_WRITTEN INSTRUCTION A_
Return each line of the records that contains the word "right".

_PASSAGE GIVEN_
========
Single by Trivium

from the album Vengeance Falls
- Released: August 20, 2013
- Recorded: February–March 2013
- Studio: DMD Productions in Austin, Texas
- Genre: Heavy metal; thrash metal; melodic metalcore;
- Length: 4:28
- Label: Roadrunner
- Songwriters: Matt Heafy; Corey Beaulieu; Paolo Gregoletto; Nick Augusto;
- Producer: David Draiman

Trivium singles chronology
| "Brave This Storm" (2013) | "Strife" (2013) | "Losing My Religion" (2013) |

= Strife (song) =

"Strife" is a song by American heavy metal band Trivium. It was released as the second single from the band's sixth studio album Vengeance Falls.

==Background==
"Strife" made its debut during the band's performance at Wacken Open Air on August 3, 2013. A studio recording of the song was released a few weeks later as a single on August 20.

==Reception==
Several reviews of Vengeance Falls highlighted "Strife" as the album's top track.

Dan Slessor of Alternative Press called "Strife" a "state-of-the-art metallic anthem." Ridge Briel of New Noise Magazine described the song as "an anthemic Shogun-esque track, with soaring riffs and a thick bass tone that captures Trivium at one of the high points of the album."
========
_WRITTEN INSTRUCTION B_
Update the passage about the song "Strife" between "Trivium singles chronology" and "album Vengeance Falls.", inclusive, and write that stretch out again with "sixth studio album" changed to "latest studio album".
========
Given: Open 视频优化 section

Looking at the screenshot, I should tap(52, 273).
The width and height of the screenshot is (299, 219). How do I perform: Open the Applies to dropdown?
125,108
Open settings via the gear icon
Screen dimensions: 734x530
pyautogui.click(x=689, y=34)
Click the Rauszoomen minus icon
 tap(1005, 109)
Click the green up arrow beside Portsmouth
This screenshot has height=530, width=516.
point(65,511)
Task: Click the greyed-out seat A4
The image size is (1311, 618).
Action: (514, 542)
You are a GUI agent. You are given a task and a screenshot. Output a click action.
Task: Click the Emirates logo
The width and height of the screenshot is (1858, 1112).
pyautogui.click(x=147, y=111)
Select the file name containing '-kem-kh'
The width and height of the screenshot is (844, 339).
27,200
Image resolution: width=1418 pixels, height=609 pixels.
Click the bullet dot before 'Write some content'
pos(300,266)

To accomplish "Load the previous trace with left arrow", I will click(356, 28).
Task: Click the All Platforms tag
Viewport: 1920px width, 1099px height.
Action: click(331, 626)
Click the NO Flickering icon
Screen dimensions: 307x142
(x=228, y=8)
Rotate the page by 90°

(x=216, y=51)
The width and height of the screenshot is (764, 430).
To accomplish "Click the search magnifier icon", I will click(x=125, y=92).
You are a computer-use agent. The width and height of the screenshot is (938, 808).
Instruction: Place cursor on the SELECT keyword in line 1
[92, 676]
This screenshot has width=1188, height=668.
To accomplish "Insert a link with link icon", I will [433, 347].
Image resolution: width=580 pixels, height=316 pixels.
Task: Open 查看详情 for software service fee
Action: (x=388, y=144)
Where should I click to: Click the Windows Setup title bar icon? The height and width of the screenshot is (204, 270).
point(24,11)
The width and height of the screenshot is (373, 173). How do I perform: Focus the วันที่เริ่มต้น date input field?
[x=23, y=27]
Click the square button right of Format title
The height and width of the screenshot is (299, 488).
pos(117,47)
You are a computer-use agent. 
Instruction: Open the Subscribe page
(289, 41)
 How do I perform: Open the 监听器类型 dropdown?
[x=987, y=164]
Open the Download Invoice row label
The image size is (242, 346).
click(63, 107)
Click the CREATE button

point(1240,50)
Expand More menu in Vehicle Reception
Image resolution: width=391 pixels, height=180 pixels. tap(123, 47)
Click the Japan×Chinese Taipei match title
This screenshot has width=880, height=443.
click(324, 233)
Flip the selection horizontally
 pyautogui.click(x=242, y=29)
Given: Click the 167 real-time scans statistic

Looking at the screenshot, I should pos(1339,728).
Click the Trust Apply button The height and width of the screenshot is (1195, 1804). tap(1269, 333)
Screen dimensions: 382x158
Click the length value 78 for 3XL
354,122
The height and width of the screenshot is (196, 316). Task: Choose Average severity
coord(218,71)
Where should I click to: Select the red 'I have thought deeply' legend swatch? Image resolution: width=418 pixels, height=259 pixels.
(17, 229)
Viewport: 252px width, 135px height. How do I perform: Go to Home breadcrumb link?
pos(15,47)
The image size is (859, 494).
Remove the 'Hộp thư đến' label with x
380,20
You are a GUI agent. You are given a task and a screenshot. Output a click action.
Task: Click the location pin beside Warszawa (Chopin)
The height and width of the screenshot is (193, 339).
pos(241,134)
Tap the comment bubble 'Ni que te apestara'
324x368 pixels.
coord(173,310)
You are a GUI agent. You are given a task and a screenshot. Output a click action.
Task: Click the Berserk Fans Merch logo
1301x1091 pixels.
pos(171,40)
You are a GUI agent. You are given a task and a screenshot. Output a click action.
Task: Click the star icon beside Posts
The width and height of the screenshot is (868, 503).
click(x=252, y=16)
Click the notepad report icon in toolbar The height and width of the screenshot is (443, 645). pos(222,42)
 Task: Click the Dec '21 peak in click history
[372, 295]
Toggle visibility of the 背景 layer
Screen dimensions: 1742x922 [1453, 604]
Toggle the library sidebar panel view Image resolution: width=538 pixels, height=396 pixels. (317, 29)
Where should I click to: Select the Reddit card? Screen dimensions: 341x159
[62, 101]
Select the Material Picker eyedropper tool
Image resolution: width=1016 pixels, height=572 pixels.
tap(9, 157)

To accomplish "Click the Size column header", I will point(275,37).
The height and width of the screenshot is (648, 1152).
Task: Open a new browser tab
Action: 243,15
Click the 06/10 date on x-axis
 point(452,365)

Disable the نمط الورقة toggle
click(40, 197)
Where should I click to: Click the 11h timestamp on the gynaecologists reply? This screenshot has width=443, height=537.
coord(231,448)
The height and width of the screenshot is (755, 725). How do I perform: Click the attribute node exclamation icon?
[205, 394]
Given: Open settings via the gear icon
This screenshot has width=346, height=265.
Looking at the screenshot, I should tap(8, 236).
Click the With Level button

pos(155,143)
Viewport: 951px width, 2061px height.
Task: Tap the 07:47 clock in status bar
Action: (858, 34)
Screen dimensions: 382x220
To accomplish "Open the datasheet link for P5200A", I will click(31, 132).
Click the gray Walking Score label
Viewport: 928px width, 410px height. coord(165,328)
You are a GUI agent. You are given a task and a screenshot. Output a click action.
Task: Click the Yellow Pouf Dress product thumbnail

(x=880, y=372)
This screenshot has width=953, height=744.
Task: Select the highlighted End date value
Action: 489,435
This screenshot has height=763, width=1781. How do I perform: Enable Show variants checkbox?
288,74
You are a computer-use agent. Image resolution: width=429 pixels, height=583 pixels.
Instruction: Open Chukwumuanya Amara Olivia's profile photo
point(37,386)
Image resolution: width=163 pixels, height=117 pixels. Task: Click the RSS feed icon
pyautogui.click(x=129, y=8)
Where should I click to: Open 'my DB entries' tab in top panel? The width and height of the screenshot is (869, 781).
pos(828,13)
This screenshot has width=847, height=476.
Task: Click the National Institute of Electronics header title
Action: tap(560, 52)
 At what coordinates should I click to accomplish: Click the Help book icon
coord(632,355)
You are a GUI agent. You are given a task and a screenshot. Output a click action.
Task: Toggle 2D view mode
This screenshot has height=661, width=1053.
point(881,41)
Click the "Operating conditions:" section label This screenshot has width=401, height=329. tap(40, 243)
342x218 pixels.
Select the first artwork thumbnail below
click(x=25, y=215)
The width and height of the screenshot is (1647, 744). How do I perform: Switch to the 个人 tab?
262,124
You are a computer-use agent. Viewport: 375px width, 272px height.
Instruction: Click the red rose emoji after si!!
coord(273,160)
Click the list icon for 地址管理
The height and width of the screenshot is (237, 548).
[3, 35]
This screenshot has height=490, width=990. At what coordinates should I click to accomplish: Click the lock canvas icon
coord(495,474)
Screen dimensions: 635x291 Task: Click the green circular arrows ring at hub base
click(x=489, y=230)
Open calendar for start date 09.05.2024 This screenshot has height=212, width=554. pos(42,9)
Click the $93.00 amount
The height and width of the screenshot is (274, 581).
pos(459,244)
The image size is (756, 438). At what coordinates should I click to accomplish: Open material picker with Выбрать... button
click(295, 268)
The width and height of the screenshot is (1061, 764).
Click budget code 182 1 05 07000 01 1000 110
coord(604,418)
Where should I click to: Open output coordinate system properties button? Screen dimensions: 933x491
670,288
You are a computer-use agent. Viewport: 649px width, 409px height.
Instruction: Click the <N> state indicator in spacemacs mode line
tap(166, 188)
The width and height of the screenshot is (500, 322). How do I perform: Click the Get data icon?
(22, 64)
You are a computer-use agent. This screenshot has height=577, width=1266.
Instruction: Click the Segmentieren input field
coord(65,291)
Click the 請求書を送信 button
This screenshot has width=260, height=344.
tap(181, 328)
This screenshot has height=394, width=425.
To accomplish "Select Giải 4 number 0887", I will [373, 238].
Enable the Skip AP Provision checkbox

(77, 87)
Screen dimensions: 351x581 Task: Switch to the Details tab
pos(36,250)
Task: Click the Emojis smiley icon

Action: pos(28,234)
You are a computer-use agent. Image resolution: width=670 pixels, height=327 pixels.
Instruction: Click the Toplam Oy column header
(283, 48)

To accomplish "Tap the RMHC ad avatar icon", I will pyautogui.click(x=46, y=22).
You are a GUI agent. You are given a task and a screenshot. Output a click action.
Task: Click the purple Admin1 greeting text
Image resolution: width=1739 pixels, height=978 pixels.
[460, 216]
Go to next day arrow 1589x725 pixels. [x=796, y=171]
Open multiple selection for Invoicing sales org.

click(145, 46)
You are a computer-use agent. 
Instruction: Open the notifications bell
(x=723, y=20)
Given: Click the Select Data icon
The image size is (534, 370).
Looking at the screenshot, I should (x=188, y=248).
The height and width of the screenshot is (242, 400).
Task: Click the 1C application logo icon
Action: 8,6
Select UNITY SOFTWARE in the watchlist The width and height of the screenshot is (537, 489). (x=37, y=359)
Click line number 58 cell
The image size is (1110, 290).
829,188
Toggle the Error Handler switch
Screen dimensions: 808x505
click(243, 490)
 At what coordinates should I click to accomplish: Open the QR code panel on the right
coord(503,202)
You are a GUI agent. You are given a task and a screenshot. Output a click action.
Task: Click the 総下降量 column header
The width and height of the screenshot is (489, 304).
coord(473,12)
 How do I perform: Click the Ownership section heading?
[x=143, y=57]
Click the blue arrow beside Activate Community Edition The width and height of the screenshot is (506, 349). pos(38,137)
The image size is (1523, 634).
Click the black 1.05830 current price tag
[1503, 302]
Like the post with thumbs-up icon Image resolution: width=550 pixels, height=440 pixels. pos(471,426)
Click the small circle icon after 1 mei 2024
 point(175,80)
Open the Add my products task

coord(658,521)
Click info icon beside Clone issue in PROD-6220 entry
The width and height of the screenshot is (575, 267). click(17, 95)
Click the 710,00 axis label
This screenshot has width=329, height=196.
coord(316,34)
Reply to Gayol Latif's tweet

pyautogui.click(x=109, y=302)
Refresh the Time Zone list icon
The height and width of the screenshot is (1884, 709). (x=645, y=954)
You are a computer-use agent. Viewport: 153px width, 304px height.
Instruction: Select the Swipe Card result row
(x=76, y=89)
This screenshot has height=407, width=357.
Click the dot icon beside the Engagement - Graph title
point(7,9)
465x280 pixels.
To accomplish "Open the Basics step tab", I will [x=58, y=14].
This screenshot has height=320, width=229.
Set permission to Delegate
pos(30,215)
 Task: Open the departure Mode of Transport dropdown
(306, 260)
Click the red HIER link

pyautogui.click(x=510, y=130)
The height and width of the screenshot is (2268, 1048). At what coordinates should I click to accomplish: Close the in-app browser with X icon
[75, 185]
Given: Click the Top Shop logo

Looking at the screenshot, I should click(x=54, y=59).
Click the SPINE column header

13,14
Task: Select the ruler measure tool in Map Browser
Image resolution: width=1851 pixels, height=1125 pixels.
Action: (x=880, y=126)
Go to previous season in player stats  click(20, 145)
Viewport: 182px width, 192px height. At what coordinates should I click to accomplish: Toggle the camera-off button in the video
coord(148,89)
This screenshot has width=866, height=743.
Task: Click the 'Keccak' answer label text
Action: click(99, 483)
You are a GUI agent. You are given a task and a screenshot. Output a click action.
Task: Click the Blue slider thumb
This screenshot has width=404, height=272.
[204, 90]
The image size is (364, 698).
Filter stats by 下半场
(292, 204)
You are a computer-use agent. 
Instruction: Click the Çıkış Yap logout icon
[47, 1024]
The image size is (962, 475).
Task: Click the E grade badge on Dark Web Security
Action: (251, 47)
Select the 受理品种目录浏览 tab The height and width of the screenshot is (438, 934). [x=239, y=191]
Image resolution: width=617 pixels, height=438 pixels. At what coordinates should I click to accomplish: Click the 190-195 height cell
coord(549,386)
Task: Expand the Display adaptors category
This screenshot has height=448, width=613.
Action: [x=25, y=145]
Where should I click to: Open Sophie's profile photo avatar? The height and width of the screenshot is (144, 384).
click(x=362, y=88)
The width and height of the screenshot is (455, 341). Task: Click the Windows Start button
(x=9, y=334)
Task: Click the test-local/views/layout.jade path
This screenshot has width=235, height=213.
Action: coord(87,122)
========
_WRITTEN SOLUTION A_
Click the square button right of Format title
 At what coordinates should I click to accomplish: Open the QR code panel on the right

_WRITTEN SOLUTION B_
Trivium singles chronology
| "Brave This Storm" (2013) | "Strife" (2013) | "Losing My Religion" (2013) |

= Strife (song) =

"Strife" is a song by American heavy metal band Trivium. It was released as the second single from the band's latest studio album Vengeance Falls.